What is expected
Reproduce exactly the line that contains "Filter results by Albums" and every line after it through the end of the records below, leaving out all pictures.

*** Records supplied ***

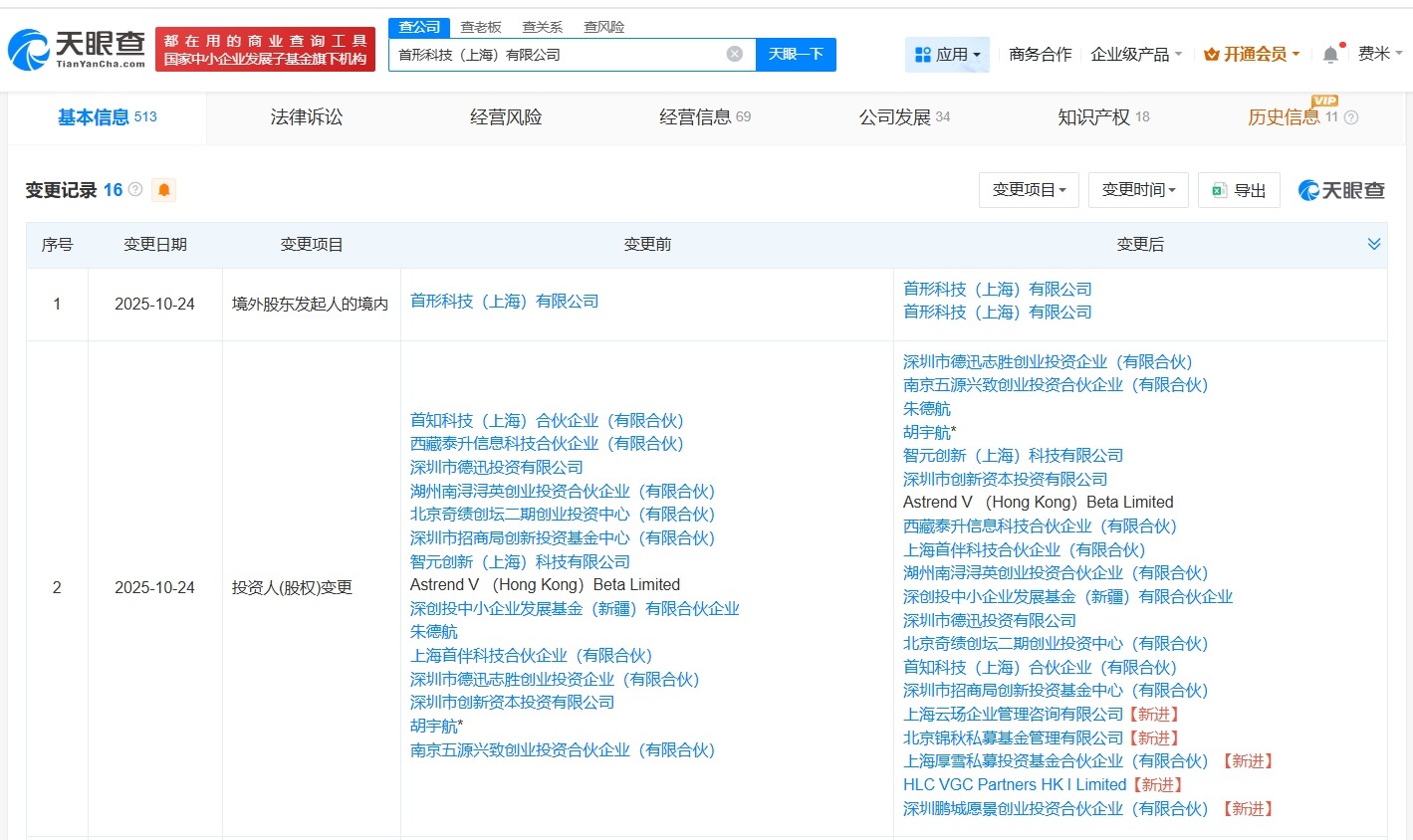Click the VIP badge above 历史信息
This screenshot has height=840, width=1413.
(1325, 101)
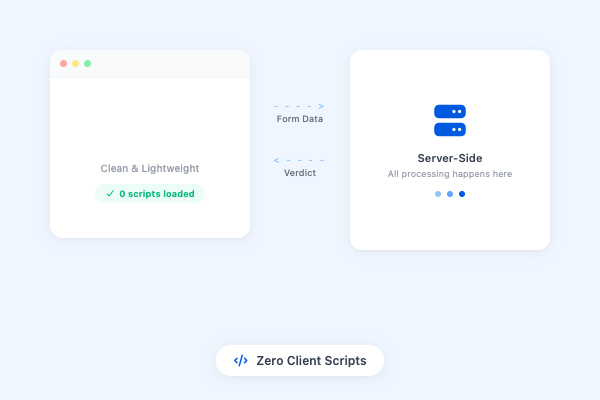Click the left-pointing dashed arrow

300,160
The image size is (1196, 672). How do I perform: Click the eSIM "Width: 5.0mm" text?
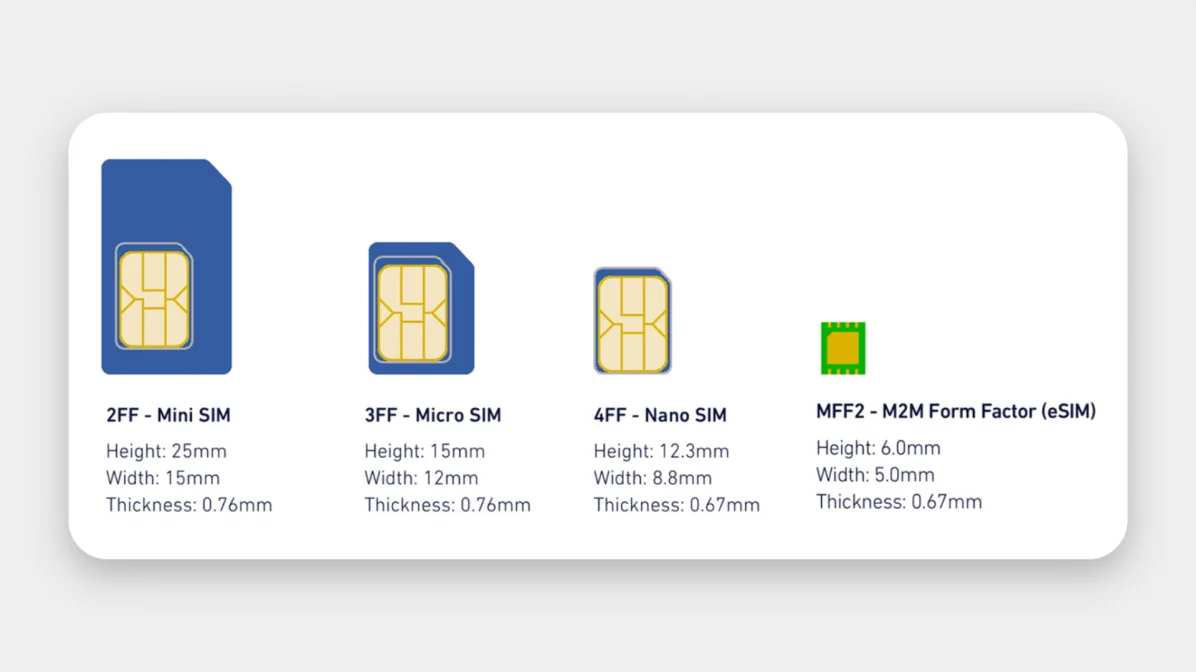click(875, 475)
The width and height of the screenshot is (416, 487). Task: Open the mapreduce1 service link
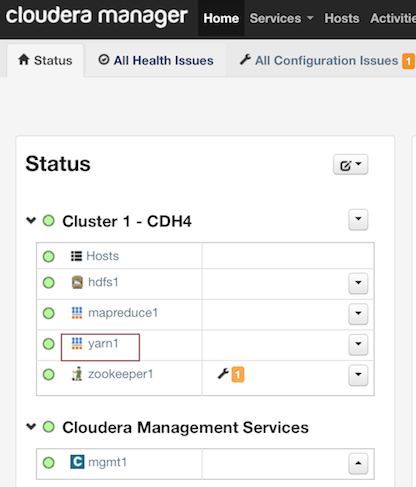pyautogui.click(x=123, y=313)
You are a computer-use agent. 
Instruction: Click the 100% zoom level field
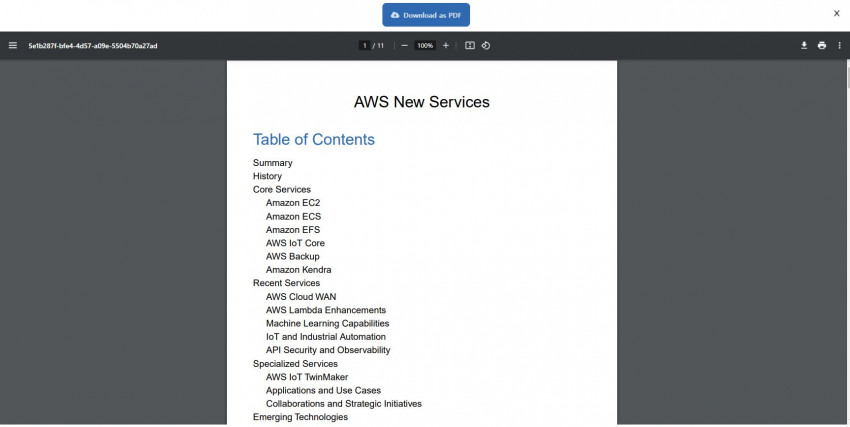425,45
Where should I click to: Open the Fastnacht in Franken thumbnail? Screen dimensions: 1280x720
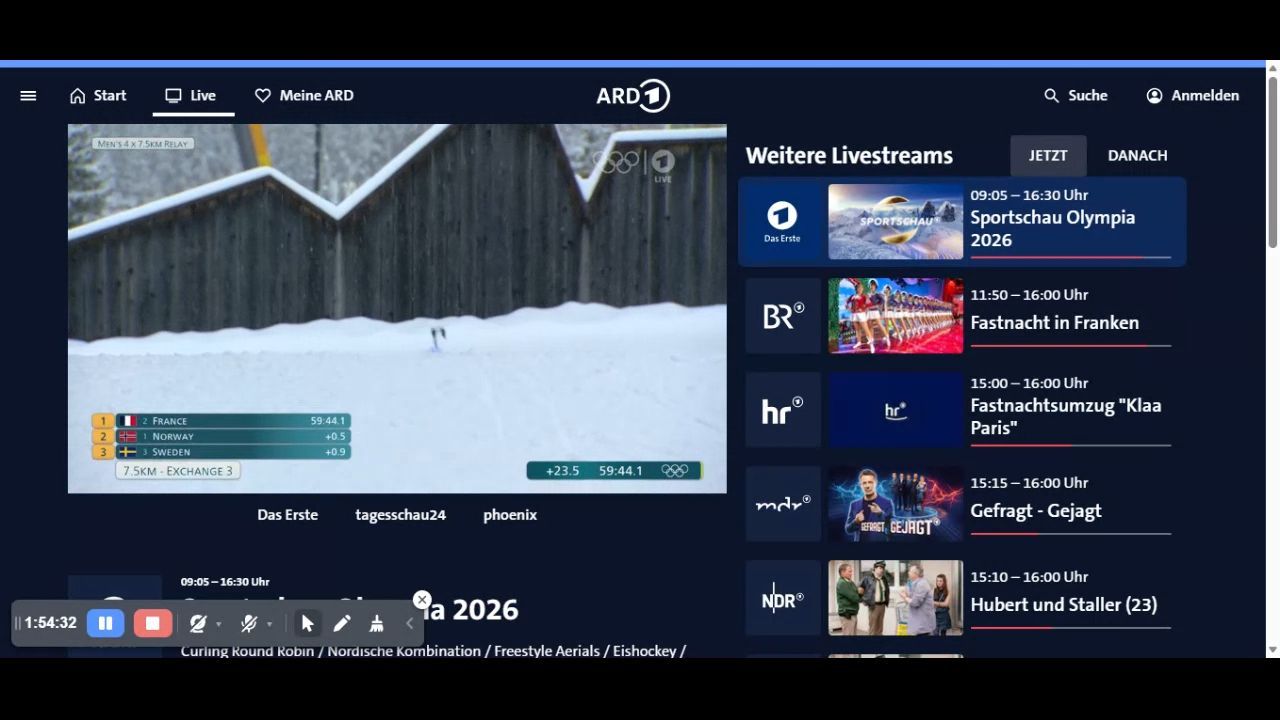tap(895, 316)
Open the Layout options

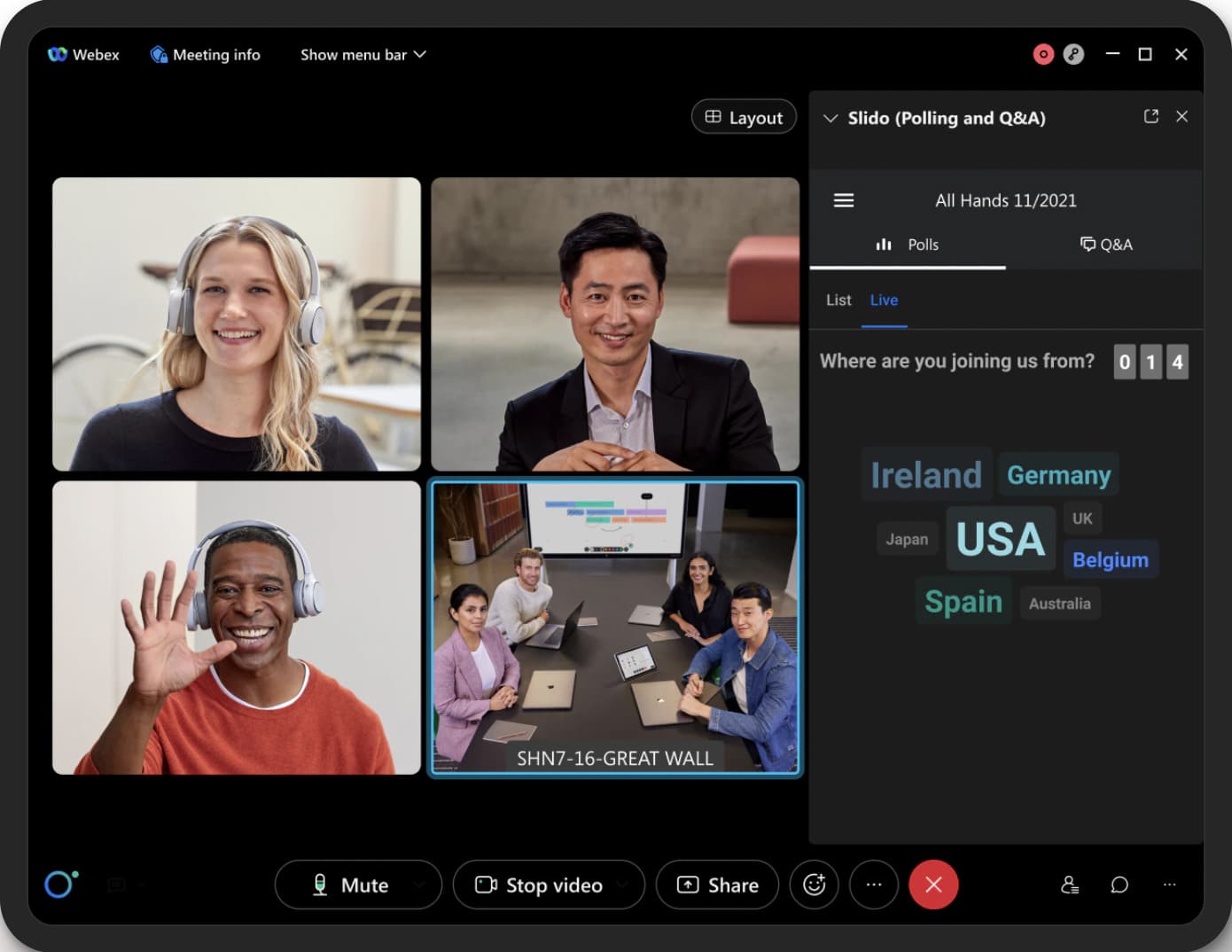pos(744,116)
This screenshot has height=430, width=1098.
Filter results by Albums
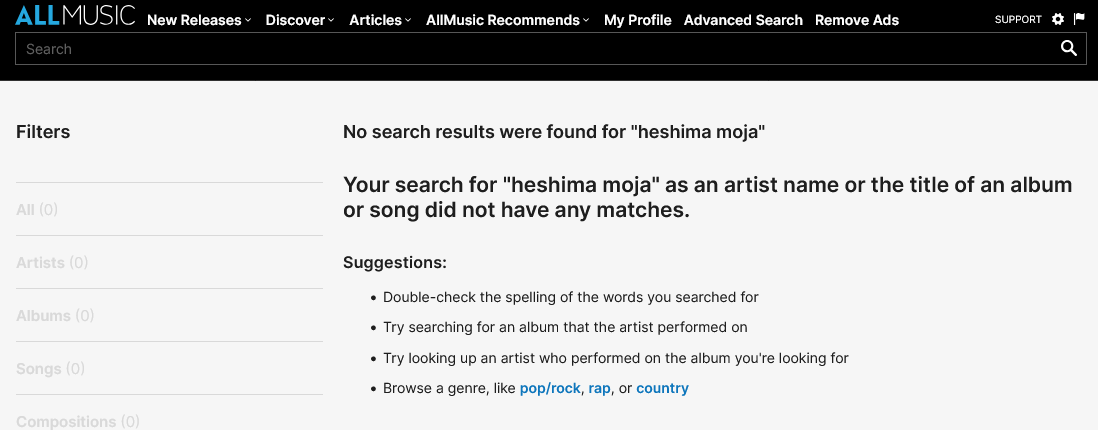pos(55,316)

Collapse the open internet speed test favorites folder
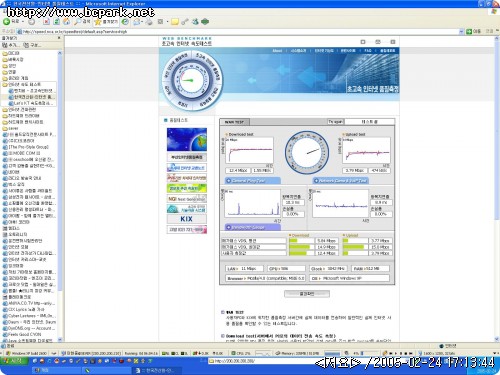click(x=24, y=84)
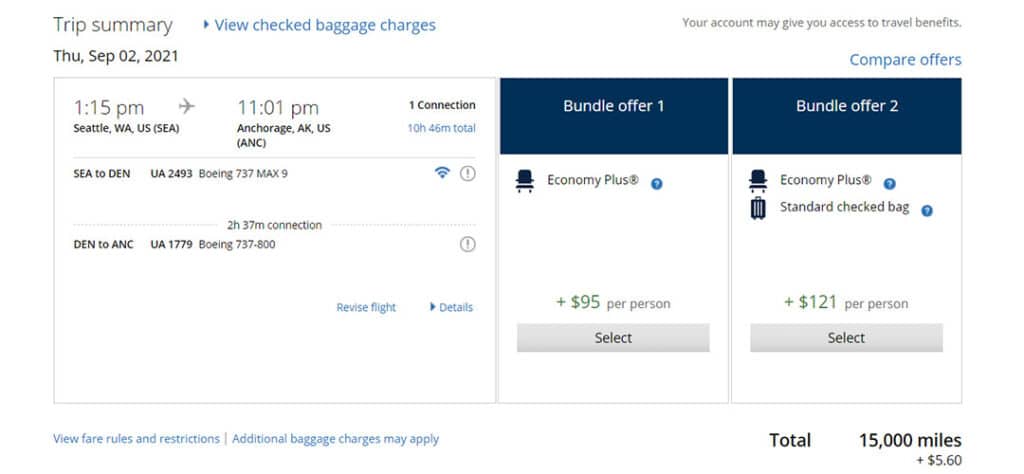1024x474 pixels.
Task: Click Revise flight link
Action: pyautogui.click(x=366, y=307)
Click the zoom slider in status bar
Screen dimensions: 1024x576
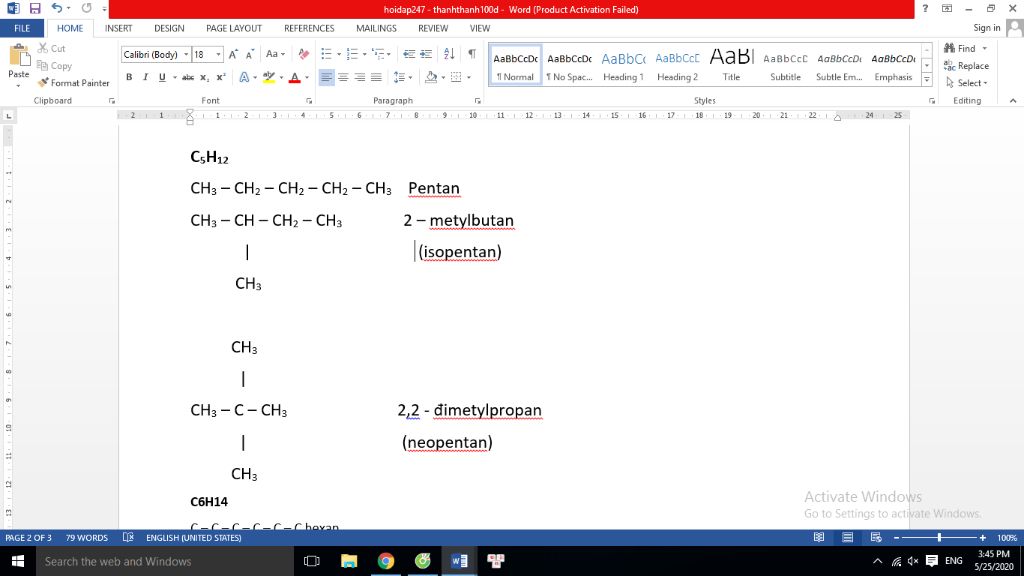[938, 538]
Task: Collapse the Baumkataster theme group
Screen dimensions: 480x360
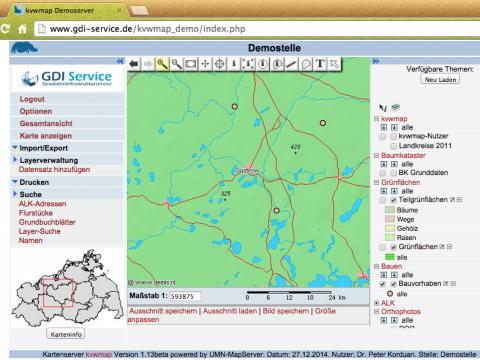Action: 376,156
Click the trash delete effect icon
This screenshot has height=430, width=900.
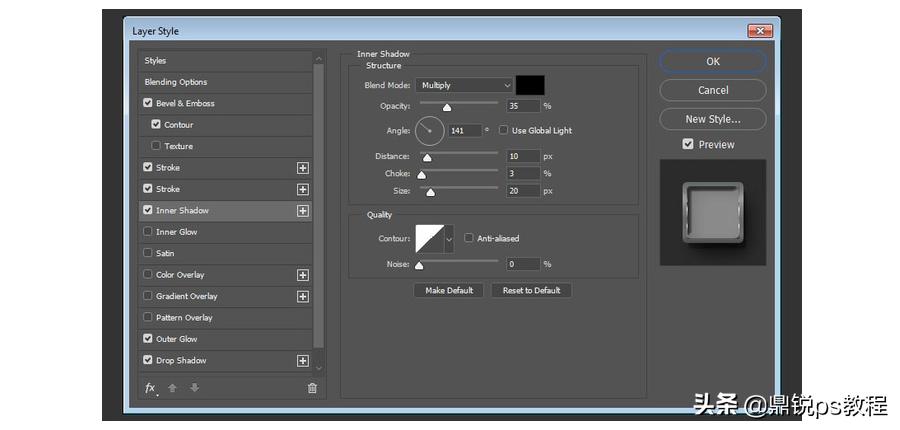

*** End of Records supplied ***

Response to this task
Filter results by Albums
pos(55,316)

Collapse the open internet speed test favorites folder
click(x=24, y=84)
1024x474 pixels.
Task: Click Revise flight link
Action: pyautogui.click(x=366, y=307)
Click the zoom slider in status bar
Screen dimensions: 1024x576
[938, 538]
Task: Collapse the Baumkataster theme group
Screen dimensions: 480x360
Action: 376,156
Click the trash delete effect icon
This screenshot has height=430, width=900.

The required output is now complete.